= DOCUMENT TEXT =
--- START ---

Islands Block Royal Caribbean Cruise Ship After 55 Aboard Test Positive For COVID


A Royal Caribbean cruise ship was turned away in Aruba and Curacao this week after 55 passengers and crew members tested positive for COVID-19, the Miami Herald and other media organizations reported.

The outbreak on the Odyssey of the Seas mega-ship occurred just over a week after another Royal Caribbean ship, the Symphony of the Seas, docked in Miami with at least 48 cases of COVID among passengers and crew members.

Royal Caribbean announced Thursday it will not be accepting any new bookings on its cruises until Jan. 10, Travel & Leisure and USA Today reported, to better “accommodate physical distancing.”

The company has also informed passengers it will now require masks be worn “indoors at all times, unless actively eating or drinking,” USA Today reported.

The Odyssey of the Seas, which set sail from Fort Lauderdale, Florida, on Saturday, will remain at sea until it returns to Florida on Sunday, the Herald reported.

Everyone who tested positive for COVID-19 on the ship had been vaccinated, according to the company. All crew members and passengers 12 and older are required to be fully vaccinated, and children younger than 12 are tested before boarding, according to the Royal Caribbean website.

The Curacao Health Department barred the ship from docking Wednesday because the number of people with COVID on the Odyssey of the Seas exceeded its 1% case limit, the Curacao Chronicle reported.

The ship is carrying 3,587 passengers and 1,599 crew members.

--- END ---

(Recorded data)
--- START ---

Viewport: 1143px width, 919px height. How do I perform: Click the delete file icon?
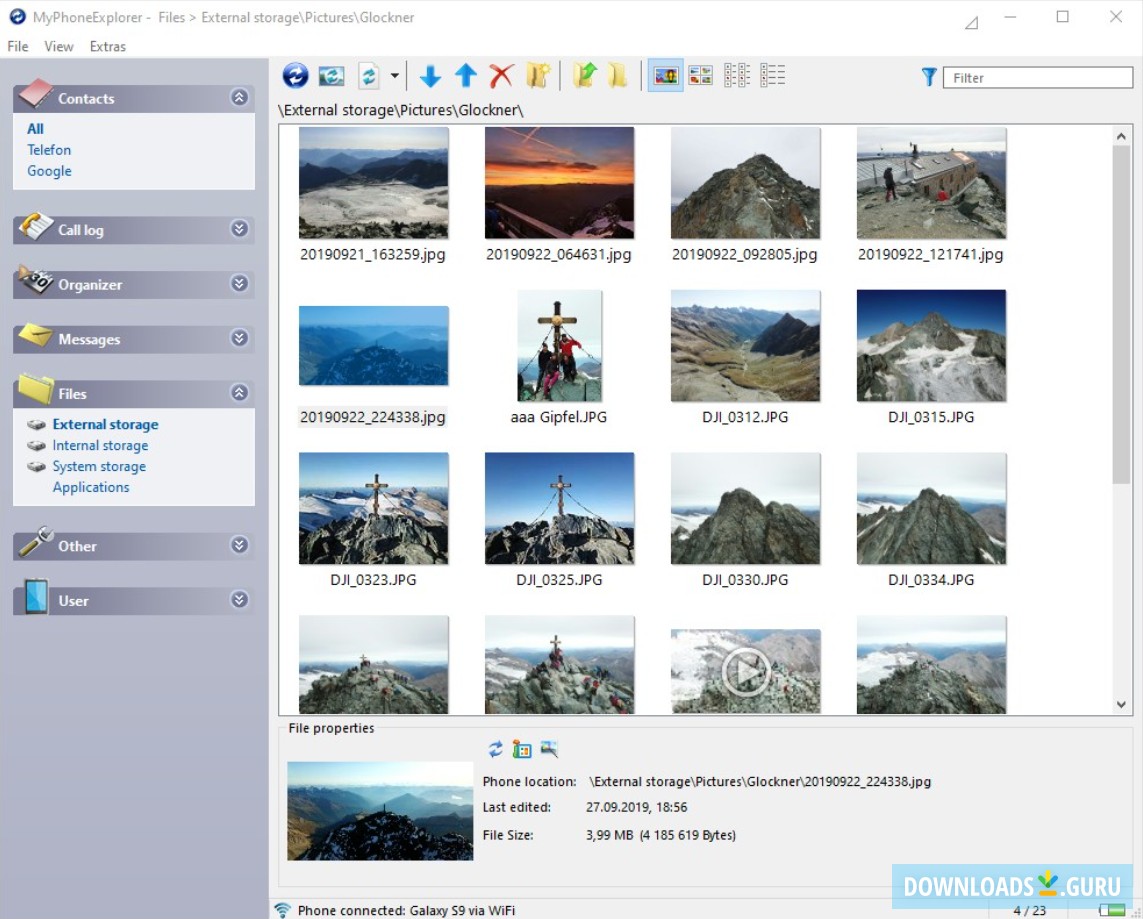[500, 75]

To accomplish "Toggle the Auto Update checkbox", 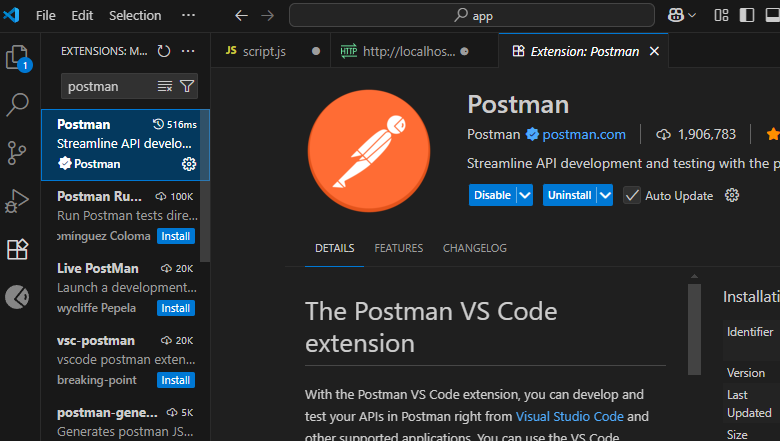I will (x=632, y=195).
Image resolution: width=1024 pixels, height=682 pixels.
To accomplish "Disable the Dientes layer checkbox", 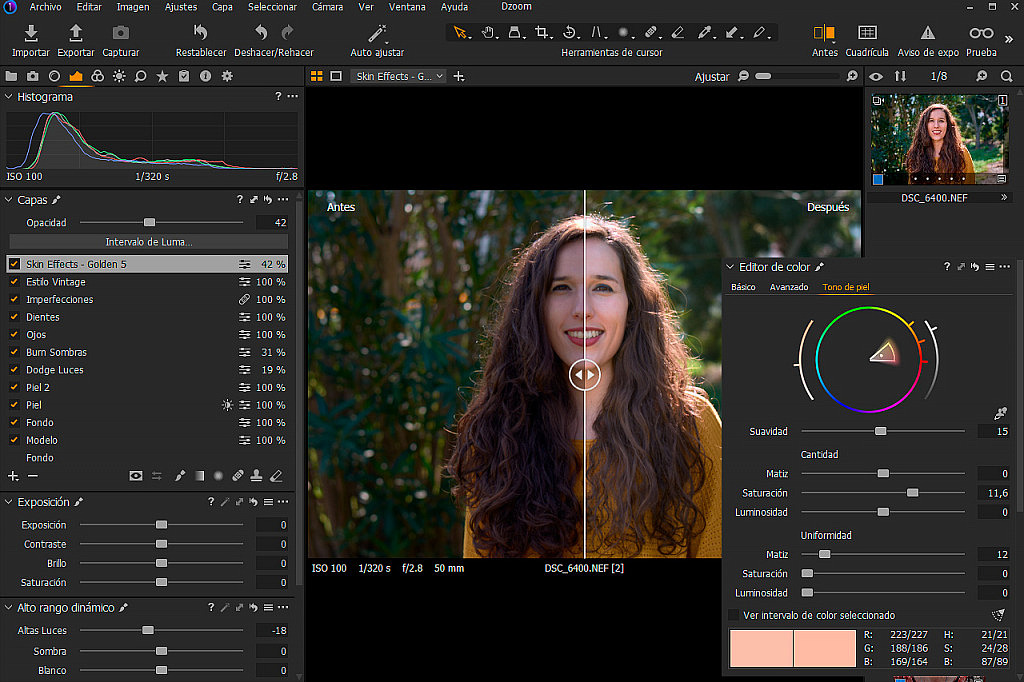I will 14,317.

--- END ---

= ACTIONS TO TAKE =
(a) Duplicate the part of the cruise ship article starting with "The outbreak on" and going on through "USA Today reported.".
(b) According to the cruise ship article, why did the Curacao Health Department bar the Odyssey of the Seas from docking?
This data comes from a separate source.

= SET OF ANSWERS =
(a)
The outbreak on the Odyssey of the Seas mega-ship occurred just over a week after another Royal Caribbean ship, the Symphony of the Seas, docked in Miami with at least 48 cases of COVID among passengers and crew members.

Royal Caribbean announced Thursday it will not be accepting any new bookings on its cruises until Jan. 10, Travel & Leisure and USA Today reported, to better “accommodate physical distancing.”

The company has also informed passengers it will now require masks be worn “indoors at all times, unless actively eating or drinking,” USA Today reported.

(b) The Curacao Health Department barred the ship because the number of people with COVID on board exceeded its 1% case limit.